Nella prima parte di concerto, magistrale, 11 pezzi praticamente senza respiro, senza pausa tra l'uno e l'altro, col gruppo in uno stato di forma smagliante. I momenti più suggestivi sono stati quando hanno eseguito "Fucking Little Bastards" (da "Monday At The Hugh & Pint"), "Don't Ask Me To Dance", che sembrava scagliarsi contro il pubblico tanto era potente, la cinematografica "Dream Sequence", la superba "Afterwards" da "Philophobia", incredibilmente suggestiva anche priva della seconda voce femminile, e la chiusura "Infrared" (da "The Red Thread"), che senza drum machine mi è parsa meno introspettiva ma altrettanto splendida rispetto alla versione su disco.
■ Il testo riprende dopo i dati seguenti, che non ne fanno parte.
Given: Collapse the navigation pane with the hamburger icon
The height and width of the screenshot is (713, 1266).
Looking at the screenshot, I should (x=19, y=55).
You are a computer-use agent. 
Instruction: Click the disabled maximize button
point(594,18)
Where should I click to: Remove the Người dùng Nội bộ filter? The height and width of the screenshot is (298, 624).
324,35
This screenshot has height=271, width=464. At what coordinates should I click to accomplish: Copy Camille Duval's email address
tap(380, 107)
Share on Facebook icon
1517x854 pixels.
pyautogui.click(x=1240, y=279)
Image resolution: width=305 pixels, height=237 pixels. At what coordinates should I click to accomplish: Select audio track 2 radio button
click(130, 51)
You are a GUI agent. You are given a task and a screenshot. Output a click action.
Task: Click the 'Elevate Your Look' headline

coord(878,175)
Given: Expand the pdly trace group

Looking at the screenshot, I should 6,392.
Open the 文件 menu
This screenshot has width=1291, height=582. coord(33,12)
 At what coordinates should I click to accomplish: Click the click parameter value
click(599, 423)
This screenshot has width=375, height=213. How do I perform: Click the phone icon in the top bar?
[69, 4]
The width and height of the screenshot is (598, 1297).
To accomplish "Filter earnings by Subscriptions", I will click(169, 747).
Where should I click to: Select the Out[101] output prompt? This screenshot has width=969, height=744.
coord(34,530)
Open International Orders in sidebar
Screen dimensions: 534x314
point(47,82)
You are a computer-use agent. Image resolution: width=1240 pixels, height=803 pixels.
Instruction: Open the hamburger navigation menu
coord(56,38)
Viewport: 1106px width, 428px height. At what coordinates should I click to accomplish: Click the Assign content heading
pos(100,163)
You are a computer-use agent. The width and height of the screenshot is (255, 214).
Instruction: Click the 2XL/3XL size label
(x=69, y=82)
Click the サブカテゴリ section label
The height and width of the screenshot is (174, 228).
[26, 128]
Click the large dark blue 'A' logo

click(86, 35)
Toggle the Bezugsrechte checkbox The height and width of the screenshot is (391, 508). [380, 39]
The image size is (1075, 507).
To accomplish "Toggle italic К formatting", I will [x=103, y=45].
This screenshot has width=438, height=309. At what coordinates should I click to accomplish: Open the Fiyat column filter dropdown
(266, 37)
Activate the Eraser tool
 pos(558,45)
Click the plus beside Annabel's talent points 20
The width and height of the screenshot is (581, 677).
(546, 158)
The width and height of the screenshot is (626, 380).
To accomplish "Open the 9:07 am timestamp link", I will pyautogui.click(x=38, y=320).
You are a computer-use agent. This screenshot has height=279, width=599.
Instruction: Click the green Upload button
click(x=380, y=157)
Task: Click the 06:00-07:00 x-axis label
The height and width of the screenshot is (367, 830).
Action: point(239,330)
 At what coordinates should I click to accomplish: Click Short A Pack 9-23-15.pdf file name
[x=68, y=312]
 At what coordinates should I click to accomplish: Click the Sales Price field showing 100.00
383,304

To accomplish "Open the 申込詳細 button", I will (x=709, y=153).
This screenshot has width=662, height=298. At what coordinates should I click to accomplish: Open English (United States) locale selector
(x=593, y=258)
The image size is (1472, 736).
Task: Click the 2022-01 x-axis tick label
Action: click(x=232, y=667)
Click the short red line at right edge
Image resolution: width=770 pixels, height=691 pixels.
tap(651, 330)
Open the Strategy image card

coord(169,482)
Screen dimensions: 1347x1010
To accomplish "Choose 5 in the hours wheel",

Dopo una breve uscita con quasi immediato rientro, gli Arab Strap sono parsi più rilassati ed aperti, quasi fossero stati gratificati dall'essere stati richiamati a gran voce e volessero ricompensarci per questo. Hanno eseguito versioni acustiche per chitarra e voce di "Come Round And Love Me" e "Piglet", Aidan Moffat si è seduto alla tastiera per "Screaming The Trees", ci hanno regalato quella magnifica gemma che risponde al nome di "Speed Date" e la gioiosa e travolgente "There Is No Ending". Infine concludono con la cover che non ti aspetti: credo di aver riconosciuto (ma qualcuno mi smentisca se sbaglio...) "I'll Stand By You" dei Pretenders, pezzo del 1994 che la premiata ditta Moffat & Middleton ha fatto proprio trasformandolo in un commovente inno per cuori infranti, esemplificativo della loro grandissima abilità nel trattare la materia pop, plasmandola fino a darle un altissimo impatto emotivo.
All'Estragon, anche grazie all'ottima acustica del locale, gli scozzesi hanno regalato un concerto di livello eccelso, hanno fatto divertire e hanno fatto commuovere, hanno dato tutto ciò che potevano dare e anche di più. Sono veri e veraci, sono vicini a noi. Monumentali.